> _Text for analysis_
Islet transplantation under the kidney capsule fully corrects the impaired skeletal muscle glucose transport system of streptozocin diabetic rats

Chronic insulin therapy improves but does not restore impaired insulin-mediated muscle glucose uptake in human diabetes or muscle glucose uptake, transport, and transporter translocation in streptozocin diabetic rats. To determine whether this inability is due to inadequate insulin replacement, we studied fasted streptozocin-induced diabetic Lewis rats either unheated or after islet transplantation under the kidney capsule. Plasma glucose was increased in untreated diabetics and normalized by the islet transplantation (110+/-5, 452+/-9, and 102+/-3 mg/dl in controls, untreated diabetics, and transplanted diabetics, respectively). Plasma membrane and intracellular microsomal membrane vesicles were prepared from hindlimb skeletal muscle of basal and maximally insulin-stimulated rats. Islet transplantation normalized plasma membrane carrier-mediated glucose transport V-max, plasma membrane glucose transporter content, and insulin-induced transporter translocation. There were no differences in transporter intrinsic activity (V-max/R(o)) among the three groups. Microsomal membrane GLUT4 content was reduced by 30% in untreated diabetic rats and normal in transplanted diabetics, whereas the insulin-induced changes in microsomal membrane GLUT4 content were quantitatively similar in the three groups. There were no differences in plasma membrane GLUT1 among the groups and between basal and insulin stimulated states. Microsomal membrane GLUT1 content was increased 60% in untreated diabetics and normalized by the transplantation. In conclusion, an adequate insulin delivery in the peripheral circulation, obtained by islet transplantation, fully restores the muscle glucose transport system to normal in streptozocin diabetic rats.

> _Data under study_
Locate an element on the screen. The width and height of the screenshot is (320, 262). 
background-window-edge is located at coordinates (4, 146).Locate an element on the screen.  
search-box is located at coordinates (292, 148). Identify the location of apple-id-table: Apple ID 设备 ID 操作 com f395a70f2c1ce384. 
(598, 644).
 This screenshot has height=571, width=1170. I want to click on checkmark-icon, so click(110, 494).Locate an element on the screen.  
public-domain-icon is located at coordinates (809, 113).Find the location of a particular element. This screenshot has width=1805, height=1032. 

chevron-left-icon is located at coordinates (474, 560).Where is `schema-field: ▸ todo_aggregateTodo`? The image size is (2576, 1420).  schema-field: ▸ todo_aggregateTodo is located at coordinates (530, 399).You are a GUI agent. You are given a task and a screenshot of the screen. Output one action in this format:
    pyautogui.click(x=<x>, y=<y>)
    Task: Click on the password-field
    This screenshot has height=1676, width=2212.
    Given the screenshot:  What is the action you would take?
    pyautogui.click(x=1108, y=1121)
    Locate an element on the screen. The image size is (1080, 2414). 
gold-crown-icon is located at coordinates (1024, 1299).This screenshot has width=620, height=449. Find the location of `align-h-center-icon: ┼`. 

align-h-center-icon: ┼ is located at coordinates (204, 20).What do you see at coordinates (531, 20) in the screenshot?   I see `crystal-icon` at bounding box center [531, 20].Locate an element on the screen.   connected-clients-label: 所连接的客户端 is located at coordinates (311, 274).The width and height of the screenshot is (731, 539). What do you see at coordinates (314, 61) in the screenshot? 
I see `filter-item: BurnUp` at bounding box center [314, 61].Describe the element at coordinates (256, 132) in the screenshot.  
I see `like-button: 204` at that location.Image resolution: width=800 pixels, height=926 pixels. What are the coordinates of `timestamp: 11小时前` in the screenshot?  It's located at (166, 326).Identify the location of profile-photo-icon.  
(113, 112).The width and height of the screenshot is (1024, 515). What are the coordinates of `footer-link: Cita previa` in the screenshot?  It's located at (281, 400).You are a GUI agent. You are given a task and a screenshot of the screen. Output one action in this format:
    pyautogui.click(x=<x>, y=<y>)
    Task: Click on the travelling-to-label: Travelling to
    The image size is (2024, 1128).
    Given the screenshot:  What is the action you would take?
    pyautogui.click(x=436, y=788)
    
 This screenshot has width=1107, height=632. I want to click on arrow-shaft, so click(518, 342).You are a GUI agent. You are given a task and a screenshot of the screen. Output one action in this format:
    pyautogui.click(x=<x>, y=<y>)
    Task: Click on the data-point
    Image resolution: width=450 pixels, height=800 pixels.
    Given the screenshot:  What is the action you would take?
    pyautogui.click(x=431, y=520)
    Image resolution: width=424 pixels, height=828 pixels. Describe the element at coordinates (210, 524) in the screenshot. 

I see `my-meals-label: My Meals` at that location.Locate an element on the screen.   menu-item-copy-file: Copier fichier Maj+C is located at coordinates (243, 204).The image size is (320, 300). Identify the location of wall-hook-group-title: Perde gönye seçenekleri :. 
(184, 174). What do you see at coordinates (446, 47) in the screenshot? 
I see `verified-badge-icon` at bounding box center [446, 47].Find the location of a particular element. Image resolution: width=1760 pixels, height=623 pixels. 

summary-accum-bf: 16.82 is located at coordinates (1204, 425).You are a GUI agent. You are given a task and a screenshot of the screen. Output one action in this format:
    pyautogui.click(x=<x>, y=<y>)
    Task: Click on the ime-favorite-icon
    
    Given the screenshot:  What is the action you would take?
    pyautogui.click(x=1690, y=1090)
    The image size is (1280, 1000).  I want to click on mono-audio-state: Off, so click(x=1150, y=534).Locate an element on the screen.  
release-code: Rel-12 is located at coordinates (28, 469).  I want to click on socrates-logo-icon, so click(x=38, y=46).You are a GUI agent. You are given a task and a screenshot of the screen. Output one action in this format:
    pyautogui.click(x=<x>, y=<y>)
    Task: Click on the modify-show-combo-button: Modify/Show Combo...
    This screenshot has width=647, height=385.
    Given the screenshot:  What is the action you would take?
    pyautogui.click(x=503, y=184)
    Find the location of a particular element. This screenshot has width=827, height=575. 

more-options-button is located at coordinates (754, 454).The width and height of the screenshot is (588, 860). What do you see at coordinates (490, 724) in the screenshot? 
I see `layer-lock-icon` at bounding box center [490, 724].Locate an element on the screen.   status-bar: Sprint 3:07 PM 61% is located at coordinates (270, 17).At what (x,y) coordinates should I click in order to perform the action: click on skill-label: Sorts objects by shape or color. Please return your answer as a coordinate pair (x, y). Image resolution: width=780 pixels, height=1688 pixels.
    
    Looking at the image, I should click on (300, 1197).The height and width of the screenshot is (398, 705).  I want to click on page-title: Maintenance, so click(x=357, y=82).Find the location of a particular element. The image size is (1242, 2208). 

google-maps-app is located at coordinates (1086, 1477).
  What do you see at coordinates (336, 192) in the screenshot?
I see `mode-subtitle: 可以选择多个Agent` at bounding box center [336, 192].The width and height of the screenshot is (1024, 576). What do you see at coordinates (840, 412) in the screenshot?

> _Task_
In the islet transplantation text, by what percentage was microsomal membrane GLUT1 content increased in untreated diabetic rats? Please answer briefly.

> _Response for this exercise_
60%